Le krack de l'or en Amérique, l'Assiette au Beurre N°349, 7 décembre 1907
Pour limiter le risque d’explosion des bulles spéculatives, il faut périodiquement faire sortir une partie de l’argent en engagée dans la spéculation, en le prêtant à d’autres, qui le rembourseront avec de l’argent gagné à la sueur du front. La société néolibérale, en portant à son extrême l’art de spéculer, fabrique de l’argent à l’infini, argent qui est soit condamné à s’évaporer avec l’éclatement des bulles spéculatives, soit susceptible d’être récupéré, après avoir été prêté, sous la forme d’intérêts versés par les producteurs.
La politique néolibérale a crée de puissants mécanismes d’incitation à l’endettement. En instituant un monde soumis à la concurrence généralisée, les Etats se sont fait concurrence pour attirer les investisseurs en baissant les impôts. D’où des manques de recettes qu’ils ont été compensés par des emprunts. La concurrence sur les prix entre producteurs a provoqué des politiques de stagnation, voir de baisse des salaires, qui ont incité, pour maintenir le pouvoir d’achat des salariés à leur ouvrir la possibilité d’emprunts à la consommation. La concurrence entre les entreprises pour attirer ou conserver leurs actionnaires les a poussé à augmenter les dividendes, ce qui les a obliger à emprunter, notamment, pour trouver les ressources nécessaires à leurs investissements... La politique néolibérale peut être comprise comme une politique de généralisation de l’endettement.

Le Capital et le capitaliste, par V. Polonski, 1925
Dans la politique néolibérale, l’endettement de tous est le régulateur de la spéculation : l’endettement de tous est absolument nécessaire aux acteurs financiers, sans quoi l’argent s’accumuleraient à l’infini dans la sphère financière jusqu’à ce qu’il s’envole en fumée lors d’éclatement des bulles spéculatives (ce qui est arrivé quelques fois tout de même, notamment avec l’Internet en 2000 et bien sûr avec la crise de l’immobilier en 2007).
Emprunter est d’abord érigé au rang de vertu. C’est ainsi qu’un Nicolas Sarkozy déclare dans la revue Banque d'avril 2007 : « Les ménages français sont aujourd'hui les moins endettés d'Europe. Or, une économie qui ne s'endette pas suffisamment, c'est une économie qui ne croit pas en l'avenir, qui doute de ses atouts, qui a peur du lendemain.
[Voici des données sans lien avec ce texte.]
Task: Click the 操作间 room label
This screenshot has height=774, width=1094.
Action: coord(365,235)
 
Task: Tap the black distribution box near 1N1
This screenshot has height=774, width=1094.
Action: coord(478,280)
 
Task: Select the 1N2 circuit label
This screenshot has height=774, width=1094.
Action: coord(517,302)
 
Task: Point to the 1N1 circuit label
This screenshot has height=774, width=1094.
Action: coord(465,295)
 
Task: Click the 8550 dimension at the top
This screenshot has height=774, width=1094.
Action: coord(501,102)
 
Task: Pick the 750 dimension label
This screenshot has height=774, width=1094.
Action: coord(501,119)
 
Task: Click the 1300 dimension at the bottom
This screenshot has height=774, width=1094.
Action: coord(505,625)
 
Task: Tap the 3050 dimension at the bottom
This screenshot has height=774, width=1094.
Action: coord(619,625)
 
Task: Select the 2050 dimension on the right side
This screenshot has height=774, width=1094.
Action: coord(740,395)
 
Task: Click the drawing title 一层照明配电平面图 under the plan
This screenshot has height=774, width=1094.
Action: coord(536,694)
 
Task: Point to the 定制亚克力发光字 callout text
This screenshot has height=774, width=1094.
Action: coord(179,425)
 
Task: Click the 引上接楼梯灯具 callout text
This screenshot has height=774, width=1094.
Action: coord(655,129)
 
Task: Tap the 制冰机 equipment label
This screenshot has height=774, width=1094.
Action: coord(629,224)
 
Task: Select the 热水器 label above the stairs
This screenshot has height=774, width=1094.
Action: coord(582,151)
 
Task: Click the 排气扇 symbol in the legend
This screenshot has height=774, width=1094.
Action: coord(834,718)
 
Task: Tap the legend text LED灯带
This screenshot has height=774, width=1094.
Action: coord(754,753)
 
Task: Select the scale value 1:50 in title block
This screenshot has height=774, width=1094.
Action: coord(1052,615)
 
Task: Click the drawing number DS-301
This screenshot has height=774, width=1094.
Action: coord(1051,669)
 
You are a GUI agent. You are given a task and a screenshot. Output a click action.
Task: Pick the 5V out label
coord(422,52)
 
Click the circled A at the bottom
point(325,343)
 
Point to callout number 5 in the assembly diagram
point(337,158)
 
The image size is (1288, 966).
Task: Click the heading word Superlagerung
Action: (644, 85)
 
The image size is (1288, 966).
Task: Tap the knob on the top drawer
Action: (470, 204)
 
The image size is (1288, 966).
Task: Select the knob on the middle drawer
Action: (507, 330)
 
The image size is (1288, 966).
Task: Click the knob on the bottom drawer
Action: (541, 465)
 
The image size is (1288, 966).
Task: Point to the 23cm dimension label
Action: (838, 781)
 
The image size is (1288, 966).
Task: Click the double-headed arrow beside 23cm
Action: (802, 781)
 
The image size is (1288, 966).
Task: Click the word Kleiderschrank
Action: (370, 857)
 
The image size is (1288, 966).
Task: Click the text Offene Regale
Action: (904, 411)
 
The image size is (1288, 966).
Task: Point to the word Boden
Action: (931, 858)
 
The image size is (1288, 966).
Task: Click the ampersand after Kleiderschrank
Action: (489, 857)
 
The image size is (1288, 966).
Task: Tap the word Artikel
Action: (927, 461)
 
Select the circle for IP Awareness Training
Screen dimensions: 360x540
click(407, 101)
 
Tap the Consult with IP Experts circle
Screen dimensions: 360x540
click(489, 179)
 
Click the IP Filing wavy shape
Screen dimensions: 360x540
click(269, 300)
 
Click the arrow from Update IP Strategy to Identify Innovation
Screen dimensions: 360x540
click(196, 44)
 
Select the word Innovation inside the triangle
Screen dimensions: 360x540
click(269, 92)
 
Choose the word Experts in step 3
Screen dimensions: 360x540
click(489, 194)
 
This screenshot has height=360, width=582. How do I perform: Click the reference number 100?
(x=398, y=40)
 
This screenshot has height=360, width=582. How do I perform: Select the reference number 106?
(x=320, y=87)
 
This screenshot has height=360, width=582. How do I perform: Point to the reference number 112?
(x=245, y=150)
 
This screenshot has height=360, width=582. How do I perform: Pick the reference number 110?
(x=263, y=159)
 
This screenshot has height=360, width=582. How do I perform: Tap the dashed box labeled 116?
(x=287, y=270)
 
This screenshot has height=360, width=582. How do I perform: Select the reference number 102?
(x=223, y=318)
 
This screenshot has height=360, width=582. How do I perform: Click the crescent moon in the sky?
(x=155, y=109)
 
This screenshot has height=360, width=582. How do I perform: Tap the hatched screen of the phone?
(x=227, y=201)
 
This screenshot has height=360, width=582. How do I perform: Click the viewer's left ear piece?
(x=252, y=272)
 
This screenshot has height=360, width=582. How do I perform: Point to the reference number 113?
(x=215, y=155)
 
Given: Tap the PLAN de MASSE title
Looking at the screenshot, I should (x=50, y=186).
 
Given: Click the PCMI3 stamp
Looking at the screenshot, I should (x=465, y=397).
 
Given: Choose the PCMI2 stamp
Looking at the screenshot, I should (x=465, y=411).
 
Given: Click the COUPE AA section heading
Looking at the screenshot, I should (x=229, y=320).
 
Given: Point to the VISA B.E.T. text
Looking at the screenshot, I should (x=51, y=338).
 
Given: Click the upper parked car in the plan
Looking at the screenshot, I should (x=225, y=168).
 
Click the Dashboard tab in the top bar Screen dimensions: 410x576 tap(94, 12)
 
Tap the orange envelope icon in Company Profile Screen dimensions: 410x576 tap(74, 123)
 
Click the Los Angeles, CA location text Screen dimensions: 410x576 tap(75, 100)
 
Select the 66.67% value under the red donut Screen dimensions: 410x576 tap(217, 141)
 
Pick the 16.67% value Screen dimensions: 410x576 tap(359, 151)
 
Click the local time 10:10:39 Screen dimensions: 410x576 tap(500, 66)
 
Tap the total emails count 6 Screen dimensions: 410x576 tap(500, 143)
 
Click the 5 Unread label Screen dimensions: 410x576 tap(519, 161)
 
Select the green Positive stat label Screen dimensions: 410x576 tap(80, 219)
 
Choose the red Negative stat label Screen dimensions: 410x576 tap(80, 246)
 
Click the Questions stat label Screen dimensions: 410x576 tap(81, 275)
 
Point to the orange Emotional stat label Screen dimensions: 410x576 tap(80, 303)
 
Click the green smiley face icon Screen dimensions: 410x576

C'est pour cette raison que je souhaite développer le crédit hypothécaire pour les ménages et que l'État intervienne pour garantir l'accès au crédit des personnes malades. » Le refus de l’endettement équivaut à une sorte de défaitisme, de trahison sur le champ de bataille de l’avenir.
Mais quand l’endettement de vient absolument massif, tant celui des Etats occidentaux que des entreprises et des ménages (en premier lieu des ménages américains), le crédit en vient à se raréfié. Et il se produit alors un effet de seuil, qui fait que c’est moins le financier qui dépend du producteur qui, en s’endettant, offre un débouchés à l’argent de la spéculation, que le producteur endetté, qui a besoin de prêts pour financer le paiement des intérêts échus des prêts qu’il a contracté. Ainsi le rapport de force entre finance et production se renverse complètement.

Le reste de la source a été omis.